Possible binary star in the constellation Ursa Minor

HD 133002 (HR 5596) is a possible binary star in the northern constellation of Ursa Minor. With an apparent visual magnitude of 5.65, it is faintly visible to the naked eye. (According to the Bortle scale, it can be viewed from dark rural skies.) The high declination of +82.5° means it is hidden from view from most of the southern hemisphere. Parallax measurements yield an estimated distance of around 142 light years from the Sun. If it was instead positioned at a distance of 10 pc, this would be a second magnitude star. The system is drifting closer with a heliocentric radial velocity of −44 km/s.

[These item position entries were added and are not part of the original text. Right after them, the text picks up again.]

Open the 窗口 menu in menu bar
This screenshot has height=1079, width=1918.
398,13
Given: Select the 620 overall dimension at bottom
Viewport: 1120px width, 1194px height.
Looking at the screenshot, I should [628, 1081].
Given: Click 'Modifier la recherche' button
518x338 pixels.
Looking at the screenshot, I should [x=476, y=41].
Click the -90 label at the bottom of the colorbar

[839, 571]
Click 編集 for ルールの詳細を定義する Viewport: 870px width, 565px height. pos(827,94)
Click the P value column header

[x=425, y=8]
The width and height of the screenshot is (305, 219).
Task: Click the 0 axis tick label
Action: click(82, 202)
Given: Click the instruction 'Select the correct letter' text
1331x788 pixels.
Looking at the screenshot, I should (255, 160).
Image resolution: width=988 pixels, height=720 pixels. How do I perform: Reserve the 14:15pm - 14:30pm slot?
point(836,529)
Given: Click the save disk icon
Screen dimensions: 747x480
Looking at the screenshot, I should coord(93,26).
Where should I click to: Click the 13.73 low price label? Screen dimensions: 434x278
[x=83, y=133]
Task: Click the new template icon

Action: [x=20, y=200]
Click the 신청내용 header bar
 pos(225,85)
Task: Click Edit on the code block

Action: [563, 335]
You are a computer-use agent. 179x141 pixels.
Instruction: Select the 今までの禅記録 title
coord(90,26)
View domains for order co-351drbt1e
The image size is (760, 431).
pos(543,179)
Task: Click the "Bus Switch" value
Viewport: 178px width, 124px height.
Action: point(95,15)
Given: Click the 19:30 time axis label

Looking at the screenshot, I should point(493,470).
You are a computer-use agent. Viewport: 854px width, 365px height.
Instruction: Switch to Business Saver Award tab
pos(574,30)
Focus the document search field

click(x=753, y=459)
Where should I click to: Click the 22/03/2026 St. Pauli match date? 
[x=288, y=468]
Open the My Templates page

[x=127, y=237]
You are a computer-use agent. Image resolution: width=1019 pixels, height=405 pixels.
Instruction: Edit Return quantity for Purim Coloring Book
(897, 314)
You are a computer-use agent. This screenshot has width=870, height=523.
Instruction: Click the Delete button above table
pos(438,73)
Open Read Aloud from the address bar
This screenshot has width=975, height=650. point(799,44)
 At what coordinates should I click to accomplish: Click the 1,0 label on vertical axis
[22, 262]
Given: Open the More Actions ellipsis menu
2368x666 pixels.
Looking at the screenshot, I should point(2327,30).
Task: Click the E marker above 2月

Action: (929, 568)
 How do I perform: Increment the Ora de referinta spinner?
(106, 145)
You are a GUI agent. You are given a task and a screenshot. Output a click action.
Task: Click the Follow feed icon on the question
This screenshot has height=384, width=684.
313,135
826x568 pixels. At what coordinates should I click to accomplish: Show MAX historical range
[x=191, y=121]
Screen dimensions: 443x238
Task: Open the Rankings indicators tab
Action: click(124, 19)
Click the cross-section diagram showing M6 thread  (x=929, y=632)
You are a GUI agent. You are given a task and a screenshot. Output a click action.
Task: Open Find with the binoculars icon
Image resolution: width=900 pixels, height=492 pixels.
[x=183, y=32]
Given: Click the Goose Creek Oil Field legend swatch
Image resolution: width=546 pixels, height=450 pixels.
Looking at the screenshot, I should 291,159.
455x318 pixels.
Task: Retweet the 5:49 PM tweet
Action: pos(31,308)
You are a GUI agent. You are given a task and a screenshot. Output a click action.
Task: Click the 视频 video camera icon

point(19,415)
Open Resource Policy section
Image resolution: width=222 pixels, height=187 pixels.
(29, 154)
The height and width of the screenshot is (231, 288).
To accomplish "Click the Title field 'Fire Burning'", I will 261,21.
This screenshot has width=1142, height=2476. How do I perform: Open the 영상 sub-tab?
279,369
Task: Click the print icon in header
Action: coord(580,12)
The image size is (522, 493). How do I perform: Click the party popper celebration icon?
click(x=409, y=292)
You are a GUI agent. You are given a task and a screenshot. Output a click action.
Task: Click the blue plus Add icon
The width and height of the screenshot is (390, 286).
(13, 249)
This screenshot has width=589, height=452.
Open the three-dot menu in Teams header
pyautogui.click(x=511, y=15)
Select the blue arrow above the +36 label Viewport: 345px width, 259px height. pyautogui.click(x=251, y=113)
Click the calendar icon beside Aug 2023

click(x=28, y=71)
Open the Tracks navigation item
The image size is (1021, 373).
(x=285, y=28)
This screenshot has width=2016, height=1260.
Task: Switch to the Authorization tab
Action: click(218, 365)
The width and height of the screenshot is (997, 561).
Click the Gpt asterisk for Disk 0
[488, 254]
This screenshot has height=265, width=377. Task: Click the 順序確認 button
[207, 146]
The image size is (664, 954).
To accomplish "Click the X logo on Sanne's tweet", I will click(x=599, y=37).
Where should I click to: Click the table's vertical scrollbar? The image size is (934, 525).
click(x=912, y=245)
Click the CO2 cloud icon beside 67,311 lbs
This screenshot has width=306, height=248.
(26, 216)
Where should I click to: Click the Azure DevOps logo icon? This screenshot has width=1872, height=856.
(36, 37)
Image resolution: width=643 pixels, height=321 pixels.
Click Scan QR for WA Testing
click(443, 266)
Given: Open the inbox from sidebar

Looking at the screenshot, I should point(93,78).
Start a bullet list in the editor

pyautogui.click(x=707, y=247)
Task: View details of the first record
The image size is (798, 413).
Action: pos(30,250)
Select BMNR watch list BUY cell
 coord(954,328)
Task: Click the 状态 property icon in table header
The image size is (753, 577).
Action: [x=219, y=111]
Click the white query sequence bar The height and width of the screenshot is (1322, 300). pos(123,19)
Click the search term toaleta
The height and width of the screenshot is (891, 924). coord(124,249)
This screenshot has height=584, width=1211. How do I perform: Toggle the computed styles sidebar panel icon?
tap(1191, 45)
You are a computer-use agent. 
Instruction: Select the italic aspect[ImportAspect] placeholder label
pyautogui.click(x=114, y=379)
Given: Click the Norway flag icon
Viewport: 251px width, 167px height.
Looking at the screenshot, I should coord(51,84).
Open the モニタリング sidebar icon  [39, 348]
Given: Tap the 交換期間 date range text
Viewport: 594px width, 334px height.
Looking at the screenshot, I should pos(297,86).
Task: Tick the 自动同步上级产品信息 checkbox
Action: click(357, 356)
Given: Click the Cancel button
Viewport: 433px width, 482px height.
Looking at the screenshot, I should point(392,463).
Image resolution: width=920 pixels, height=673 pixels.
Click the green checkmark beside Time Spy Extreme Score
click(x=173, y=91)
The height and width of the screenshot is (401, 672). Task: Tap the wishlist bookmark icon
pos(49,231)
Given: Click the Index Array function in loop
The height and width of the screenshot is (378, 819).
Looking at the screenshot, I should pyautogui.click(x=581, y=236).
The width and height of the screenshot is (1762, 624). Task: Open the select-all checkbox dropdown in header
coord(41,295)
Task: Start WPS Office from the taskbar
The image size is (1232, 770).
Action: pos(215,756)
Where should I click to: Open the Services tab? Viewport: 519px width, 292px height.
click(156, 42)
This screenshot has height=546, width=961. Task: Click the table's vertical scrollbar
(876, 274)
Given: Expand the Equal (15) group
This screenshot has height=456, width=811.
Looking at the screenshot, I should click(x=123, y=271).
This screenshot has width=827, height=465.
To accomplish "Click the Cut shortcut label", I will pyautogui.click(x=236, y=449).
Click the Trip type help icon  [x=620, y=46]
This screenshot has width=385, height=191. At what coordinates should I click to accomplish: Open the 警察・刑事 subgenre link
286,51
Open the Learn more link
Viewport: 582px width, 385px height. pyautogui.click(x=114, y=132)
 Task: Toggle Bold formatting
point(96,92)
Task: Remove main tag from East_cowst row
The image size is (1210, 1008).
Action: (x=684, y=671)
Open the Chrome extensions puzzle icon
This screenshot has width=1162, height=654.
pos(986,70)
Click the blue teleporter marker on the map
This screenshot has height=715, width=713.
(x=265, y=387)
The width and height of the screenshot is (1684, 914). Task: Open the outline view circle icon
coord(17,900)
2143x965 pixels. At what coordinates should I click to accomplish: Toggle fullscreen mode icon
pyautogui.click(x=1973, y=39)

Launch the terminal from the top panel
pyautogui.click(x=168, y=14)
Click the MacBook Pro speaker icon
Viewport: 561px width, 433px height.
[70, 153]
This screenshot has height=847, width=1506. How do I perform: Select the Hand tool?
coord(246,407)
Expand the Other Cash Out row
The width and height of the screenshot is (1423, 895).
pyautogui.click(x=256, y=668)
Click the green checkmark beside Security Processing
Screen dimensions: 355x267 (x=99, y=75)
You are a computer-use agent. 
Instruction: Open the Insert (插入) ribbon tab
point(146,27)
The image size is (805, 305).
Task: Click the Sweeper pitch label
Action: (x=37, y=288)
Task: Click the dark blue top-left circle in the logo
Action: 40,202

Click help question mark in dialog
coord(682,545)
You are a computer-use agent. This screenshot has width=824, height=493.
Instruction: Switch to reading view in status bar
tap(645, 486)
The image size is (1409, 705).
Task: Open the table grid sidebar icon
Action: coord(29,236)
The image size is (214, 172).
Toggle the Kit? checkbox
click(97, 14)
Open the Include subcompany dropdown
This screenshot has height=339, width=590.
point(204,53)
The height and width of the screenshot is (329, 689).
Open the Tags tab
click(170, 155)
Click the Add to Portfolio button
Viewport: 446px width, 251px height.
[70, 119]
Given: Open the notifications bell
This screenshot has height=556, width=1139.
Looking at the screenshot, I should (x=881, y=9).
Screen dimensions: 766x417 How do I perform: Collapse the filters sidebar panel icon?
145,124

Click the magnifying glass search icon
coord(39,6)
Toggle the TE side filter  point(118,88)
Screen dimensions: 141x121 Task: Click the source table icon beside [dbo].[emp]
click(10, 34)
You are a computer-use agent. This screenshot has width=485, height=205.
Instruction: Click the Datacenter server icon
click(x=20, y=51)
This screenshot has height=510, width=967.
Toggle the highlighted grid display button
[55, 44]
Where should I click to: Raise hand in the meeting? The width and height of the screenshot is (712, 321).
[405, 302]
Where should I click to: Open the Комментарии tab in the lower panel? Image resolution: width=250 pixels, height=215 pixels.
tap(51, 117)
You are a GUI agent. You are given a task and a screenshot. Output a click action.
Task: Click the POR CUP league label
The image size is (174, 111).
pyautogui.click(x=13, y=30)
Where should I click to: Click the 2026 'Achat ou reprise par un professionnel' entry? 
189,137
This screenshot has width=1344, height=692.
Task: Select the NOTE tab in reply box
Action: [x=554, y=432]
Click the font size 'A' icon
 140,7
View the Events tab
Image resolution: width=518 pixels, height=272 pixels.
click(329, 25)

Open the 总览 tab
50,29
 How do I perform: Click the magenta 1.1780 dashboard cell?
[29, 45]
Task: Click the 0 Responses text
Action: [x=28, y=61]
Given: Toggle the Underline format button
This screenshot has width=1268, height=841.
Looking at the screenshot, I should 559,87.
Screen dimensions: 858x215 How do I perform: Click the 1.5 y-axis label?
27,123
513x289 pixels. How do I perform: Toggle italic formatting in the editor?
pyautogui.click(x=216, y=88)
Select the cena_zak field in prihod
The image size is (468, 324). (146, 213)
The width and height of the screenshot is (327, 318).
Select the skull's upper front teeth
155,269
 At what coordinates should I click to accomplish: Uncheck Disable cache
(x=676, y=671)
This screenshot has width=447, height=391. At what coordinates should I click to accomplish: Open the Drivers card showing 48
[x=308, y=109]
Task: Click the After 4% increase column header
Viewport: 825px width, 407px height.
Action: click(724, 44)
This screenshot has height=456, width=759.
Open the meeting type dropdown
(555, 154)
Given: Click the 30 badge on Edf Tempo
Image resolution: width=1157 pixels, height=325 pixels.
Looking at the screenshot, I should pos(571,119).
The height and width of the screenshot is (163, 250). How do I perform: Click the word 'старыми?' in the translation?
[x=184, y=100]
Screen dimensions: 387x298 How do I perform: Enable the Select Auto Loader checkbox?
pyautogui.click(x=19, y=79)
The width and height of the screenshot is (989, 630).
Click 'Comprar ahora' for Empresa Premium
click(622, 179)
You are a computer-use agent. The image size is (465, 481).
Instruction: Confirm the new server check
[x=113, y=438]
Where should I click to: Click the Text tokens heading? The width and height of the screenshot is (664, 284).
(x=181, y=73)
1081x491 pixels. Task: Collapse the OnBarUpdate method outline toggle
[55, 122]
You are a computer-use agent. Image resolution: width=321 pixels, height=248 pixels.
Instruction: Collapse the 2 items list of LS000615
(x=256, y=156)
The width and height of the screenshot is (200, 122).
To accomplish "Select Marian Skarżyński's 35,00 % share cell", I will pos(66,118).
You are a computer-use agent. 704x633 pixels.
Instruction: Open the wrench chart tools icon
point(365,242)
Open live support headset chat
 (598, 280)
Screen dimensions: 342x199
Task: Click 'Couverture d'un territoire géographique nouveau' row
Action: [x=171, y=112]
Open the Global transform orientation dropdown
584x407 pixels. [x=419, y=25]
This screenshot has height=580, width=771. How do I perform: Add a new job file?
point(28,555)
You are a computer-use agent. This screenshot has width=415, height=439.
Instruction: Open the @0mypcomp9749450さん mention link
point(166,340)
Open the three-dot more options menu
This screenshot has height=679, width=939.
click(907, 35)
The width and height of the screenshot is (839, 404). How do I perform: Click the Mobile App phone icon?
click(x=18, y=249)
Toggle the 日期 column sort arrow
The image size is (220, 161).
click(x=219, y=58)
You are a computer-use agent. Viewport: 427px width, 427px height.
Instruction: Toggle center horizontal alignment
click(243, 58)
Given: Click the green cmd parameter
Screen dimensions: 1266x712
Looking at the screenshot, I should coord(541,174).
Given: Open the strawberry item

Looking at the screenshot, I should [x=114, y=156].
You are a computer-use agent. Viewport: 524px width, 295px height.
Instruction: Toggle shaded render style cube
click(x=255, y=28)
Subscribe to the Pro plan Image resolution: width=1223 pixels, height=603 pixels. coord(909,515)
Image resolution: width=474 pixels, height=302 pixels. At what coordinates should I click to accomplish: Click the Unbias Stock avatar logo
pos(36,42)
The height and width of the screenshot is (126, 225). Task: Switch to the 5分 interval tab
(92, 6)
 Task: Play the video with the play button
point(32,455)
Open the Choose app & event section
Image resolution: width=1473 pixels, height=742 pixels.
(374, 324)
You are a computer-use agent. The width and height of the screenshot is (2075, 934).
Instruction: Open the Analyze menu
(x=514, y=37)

This is a G-type main sequence star with a stellar classification of G2V, although it has also been classified as F9V or G0V. With spectral absorption lines of metals and absorption bands of some molecules weaker than expected based on its hydrogen lines, it is defined as a weak line star. Based on its G-band strengths, it would we given a class of G0, and based on its metal lines a class of G1.

It is estimated to have 51% greater mass than the Sun, and is younger with an age of around 2.8 billion years. The projected rotational velocity along the star's equator is a relatively leisurely 5.2 km/s. The star is considered a photometric solar analog, although it is deficient in elements more massive than helium when compared to the Sun. The chemical composition and relatively low surface gravity for a star of its classification suggest that this may instead be a subgiant star that is in the process of evolving away from the main sequence. The effective temperature of the star's photosphere is ±5,515 K, giving it the yellow-white hue of a G-type star.

This star has been examined for evidence of an infrared excess, but none was detected. During a 2006−2007 survey of nearby stars, it was discovered that HD 133002 has a low-mass common proper motion stellar companion. This object has an estimated 15% of the Sun's mass. It has a projected separation of around 80 AU from the primary, which suggests an orbital period of roughly 700 years. At present, there is insufficient observational data available to determine orbital elements.